2013 foi de crescimento no turismo no Douro mas também de fechos na restauração

2013 foi de crescimento no turismo no Douro mas também de fechos na restauração

 

Lusa / AO online   Economia   28 de Dez de 2013, 11:47

Em 2013, o turismo no Douro cresceu impulsionado pela chegada de turistas de novos mercados, mas, em contrapartida, encerraram cerca de 200 restaurantes e cafetarias espalhadas pelo território, disse fonte do setor.

 

“De uma forma geral foi um bom ano para o turismo no Douro e um ano de crescimento”,afirmou hoje à agência Lusa José António Fernandes, presidente da Associação de Empresários de Hotelaria e Turismo do Douro (HTDouro).

A HTDouro possui 486 associados espalhados pelos 23 concelhos da NUT III Douro.

O responsável referiu que algumas unidades hoteleiras da região sentiram um aumento na ordem dos 06 a 07% na taxa de ocupação, comparativamente com 2012.

E, segundo explicou, as quebras de visitantes provenientes dos tradicionais mercados, como o espanhol ou francês, foram compensadas com novos mercados. “Há cerca de um ano, um ano e meio, apareceram os brasileiros e agora apareceram os holandeses”, salientou.

A estes, o responsável acrescentou os chineses e os angolanos que, para além de visitarem também vêm, em alguns casos, em busca de negócios, comprando quintas e vinhas.

José António Fernandes considerou que o Douro “está a ficar na moda”, mas acredita que ainda é preciso “lutar muito” para fazer chegar ao território a dinâmica sentida atualmente no Porto.

“Para nós o Túnel do Marão é decisivo. Enquanto não concluírem a obra nós não vamos sentir essa dinâmica de crescimento do litoral”, frisou.

A construção da Autoestrada do Marão, que vai ligar Amarante a Vila Real e que inclui um túnel rodoviário de 5,6 quilómetros, está parada há dois anos e meio.

Para José António Fernandes, esta infraestrutura vai trazer “mais segurança, comodidade e poupar meia hora na viagem”.

“Na minha opinião o Túnel do Marão será uma âncora para o desenvolvimento finalmente do turismo do Douro”, sustentou.

Em 2013, o número de turistas cresceu mas, em contrapartida, houve também mais encerramentos nos negócios ligados à restauração. De acordo com os dados da HTDouro, em relação a 2012, foram “mais 10 a 15%” de unidades a encerrar.

Fecharam, segundo o responsável, “seguramente 200” restaurantes e cafetarias um pouco por todo o território e em resultado do aumento dos impostos e dos cortes nos salários, que afastam os clientes.

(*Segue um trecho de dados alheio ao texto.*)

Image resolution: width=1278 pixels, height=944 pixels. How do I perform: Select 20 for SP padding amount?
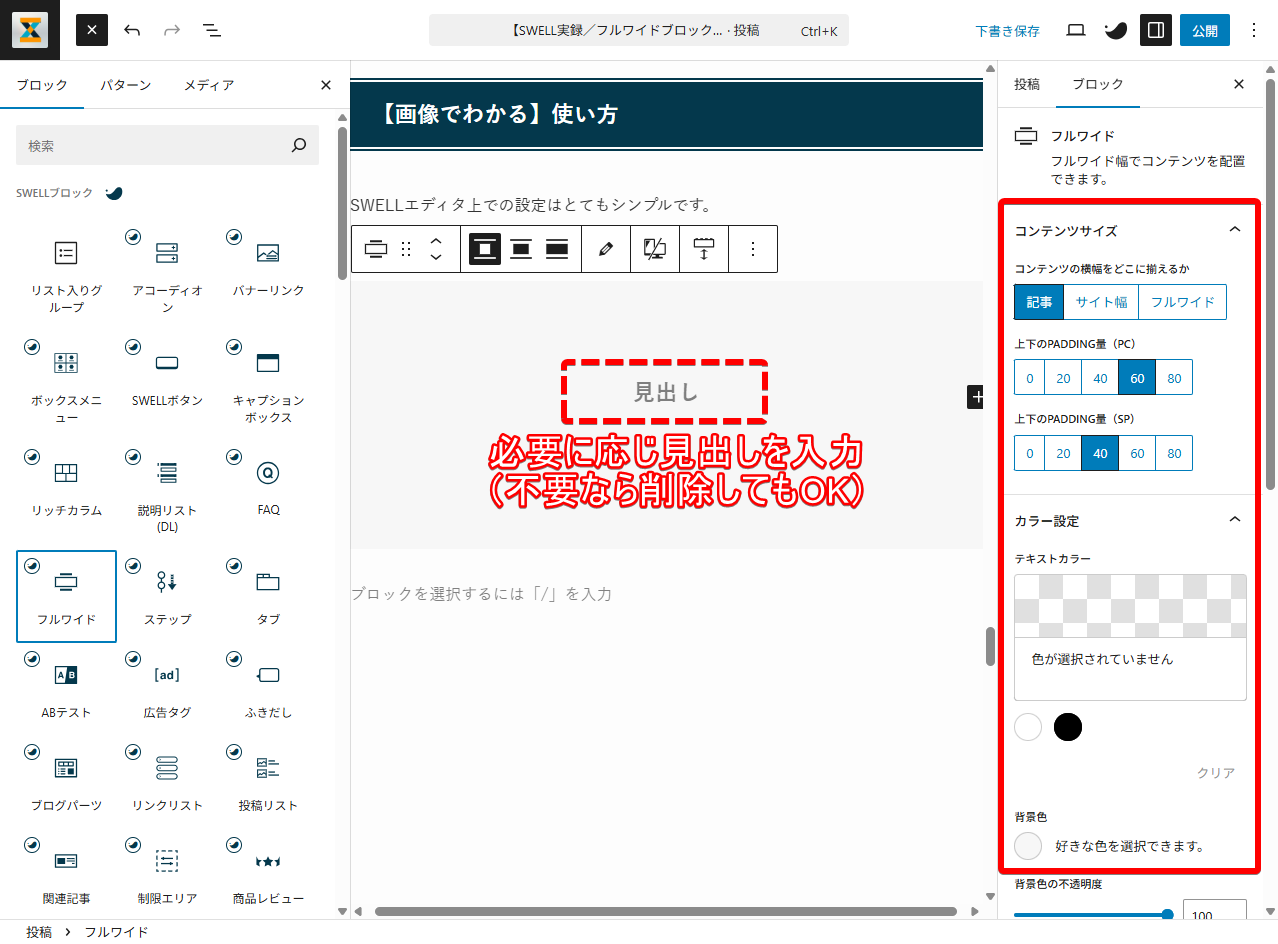pos(1063,453)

“E, quando nós pensávamos, tínhamos uma esperança, que o IVA ia descer, afinal vai subir”, sublinhou.

José António Fernandes prevê o aumento de 01% na taxa de IVA para os 24%, em resultado do chumbo do Tribunal Constitucional aos cortes nas pensões.

“Nem é tanto o valor monetário. É sentir que há uma subida, o que, para nós, quer dizer que vamos no sentido errado”, frisou.

O responsável defende que, em 2014, o Douro tem de apostar na diversificação da oferta. Para o efeito, a HTDouro vai começar a preparar a celebração da Semana Santa, em Lamego, uma iniciativa que visa incrementar o turismo religioso no território.

Um dos grandes desafios para o próximo ano será também preparar os empresários locais para aumentarem a oferta “em terra”, de forma a “atrair mais” os milhares de turistas que todos os anos sobem o Douro de barco.